**AIM:**
Collect every line in the items below that contains the word "Packages", and copy each of those lines in full.

**Lines of data:**
+-------+

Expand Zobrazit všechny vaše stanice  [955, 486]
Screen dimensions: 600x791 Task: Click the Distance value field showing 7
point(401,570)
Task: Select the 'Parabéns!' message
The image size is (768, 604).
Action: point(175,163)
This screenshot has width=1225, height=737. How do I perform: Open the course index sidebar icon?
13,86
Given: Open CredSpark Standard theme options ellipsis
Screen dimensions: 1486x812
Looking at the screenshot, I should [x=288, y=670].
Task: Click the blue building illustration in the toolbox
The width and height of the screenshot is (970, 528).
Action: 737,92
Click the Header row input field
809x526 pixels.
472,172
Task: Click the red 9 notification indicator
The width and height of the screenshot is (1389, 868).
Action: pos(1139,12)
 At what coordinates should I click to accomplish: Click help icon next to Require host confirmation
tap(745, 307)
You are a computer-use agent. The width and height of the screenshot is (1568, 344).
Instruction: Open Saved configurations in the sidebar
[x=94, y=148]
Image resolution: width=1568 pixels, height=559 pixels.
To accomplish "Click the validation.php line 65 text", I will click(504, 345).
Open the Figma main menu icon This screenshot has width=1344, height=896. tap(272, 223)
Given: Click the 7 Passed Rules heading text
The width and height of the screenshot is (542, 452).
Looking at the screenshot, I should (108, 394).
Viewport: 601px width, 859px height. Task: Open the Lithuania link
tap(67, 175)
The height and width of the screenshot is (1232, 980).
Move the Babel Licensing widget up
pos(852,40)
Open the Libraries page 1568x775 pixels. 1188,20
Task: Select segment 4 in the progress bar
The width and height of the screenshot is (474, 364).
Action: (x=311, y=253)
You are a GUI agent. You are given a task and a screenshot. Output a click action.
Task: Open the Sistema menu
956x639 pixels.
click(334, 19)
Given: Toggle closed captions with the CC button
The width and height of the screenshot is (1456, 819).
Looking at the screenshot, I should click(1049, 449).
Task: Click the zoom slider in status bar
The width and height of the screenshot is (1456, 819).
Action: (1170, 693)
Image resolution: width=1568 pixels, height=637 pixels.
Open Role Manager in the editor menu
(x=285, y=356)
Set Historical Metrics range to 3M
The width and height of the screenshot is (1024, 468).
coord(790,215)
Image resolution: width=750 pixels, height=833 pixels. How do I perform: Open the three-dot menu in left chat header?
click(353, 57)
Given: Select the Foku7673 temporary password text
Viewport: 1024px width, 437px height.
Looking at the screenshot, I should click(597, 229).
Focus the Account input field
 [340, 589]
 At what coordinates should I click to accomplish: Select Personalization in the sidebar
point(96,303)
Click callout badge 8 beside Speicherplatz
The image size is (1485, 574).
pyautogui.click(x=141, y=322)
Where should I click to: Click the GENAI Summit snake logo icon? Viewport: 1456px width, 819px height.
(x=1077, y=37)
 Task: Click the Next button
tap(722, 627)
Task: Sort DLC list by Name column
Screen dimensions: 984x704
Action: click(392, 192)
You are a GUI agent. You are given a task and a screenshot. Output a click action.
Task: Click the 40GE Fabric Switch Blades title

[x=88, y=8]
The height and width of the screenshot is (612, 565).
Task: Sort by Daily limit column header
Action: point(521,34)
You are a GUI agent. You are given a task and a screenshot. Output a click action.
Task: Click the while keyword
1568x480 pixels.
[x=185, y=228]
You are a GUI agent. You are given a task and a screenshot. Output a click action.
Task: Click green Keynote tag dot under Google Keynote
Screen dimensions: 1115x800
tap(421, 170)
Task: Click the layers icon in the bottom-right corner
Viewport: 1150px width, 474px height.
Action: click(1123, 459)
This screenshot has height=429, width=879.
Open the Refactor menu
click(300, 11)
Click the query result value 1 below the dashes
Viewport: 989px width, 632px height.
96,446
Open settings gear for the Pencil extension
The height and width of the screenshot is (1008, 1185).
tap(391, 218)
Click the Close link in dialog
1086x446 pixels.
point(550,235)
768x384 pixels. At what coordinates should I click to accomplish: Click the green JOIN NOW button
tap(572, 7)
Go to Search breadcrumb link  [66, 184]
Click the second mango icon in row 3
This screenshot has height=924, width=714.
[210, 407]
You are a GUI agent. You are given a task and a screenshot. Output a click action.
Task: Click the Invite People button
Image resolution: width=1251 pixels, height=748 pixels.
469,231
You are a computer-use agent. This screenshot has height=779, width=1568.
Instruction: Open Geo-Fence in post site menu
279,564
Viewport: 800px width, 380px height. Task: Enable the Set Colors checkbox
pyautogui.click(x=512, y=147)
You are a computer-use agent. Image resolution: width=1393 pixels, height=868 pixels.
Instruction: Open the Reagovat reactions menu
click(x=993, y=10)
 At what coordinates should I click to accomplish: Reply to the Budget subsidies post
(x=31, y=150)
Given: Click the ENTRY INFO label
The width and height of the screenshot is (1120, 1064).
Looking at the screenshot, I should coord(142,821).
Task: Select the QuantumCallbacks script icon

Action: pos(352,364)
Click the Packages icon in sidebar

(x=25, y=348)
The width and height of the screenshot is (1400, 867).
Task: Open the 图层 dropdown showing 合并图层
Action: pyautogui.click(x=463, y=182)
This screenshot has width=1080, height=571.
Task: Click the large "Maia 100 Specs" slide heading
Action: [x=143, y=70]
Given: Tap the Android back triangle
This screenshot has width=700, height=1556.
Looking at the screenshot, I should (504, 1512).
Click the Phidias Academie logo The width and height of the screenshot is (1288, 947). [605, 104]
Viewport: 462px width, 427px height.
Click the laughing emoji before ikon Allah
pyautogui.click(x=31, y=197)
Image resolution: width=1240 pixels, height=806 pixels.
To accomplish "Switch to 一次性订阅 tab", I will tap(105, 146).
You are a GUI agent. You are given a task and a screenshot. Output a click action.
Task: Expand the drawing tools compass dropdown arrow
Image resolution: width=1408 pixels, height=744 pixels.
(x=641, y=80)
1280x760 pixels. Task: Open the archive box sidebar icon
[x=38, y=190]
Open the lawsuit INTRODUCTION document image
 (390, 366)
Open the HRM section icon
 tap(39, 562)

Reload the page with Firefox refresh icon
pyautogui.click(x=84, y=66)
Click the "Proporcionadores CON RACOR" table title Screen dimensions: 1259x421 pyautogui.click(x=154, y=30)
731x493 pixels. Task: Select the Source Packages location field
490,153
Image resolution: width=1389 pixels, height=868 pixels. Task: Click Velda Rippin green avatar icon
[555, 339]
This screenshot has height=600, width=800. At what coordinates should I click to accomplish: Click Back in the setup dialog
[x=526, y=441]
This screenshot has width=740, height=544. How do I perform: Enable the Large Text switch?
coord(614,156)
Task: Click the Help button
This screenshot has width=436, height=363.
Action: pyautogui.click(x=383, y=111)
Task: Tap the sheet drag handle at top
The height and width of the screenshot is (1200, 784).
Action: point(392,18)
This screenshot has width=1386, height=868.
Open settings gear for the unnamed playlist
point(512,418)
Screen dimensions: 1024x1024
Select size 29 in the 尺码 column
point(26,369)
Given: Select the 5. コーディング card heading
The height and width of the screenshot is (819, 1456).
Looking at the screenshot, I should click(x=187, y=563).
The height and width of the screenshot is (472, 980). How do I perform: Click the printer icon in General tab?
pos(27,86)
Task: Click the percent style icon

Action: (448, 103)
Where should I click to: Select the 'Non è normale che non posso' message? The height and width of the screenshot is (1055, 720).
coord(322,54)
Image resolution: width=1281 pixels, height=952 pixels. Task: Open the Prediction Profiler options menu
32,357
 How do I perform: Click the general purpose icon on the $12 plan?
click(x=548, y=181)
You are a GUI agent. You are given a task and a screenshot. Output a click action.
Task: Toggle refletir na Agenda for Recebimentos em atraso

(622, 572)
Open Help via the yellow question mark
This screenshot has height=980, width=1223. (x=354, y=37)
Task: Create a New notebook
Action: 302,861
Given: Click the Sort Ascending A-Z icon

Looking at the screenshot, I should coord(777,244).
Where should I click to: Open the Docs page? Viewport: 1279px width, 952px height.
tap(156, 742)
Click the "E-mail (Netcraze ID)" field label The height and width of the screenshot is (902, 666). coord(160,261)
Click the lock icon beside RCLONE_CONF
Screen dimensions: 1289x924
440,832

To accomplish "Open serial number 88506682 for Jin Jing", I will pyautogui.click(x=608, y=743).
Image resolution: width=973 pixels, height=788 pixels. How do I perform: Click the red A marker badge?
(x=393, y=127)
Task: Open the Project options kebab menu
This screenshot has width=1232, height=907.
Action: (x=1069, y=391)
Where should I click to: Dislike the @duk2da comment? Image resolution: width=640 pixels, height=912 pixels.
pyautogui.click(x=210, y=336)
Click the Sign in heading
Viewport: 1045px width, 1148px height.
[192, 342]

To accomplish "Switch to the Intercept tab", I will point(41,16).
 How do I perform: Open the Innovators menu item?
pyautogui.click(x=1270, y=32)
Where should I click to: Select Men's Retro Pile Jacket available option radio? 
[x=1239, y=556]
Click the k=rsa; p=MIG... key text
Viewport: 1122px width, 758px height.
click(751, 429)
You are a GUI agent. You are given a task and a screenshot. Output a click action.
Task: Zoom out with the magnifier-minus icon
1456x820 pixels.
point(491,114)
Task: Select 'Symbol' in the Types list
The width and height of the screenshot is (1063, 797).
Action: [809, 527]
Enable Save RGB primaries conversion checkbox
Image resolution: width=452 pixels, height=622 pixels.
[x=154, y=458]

+-------+

**TASK RESPONSE:**
Click the Packages icon in sidebar
731x493 pixels. Task: Select the Source Packages location field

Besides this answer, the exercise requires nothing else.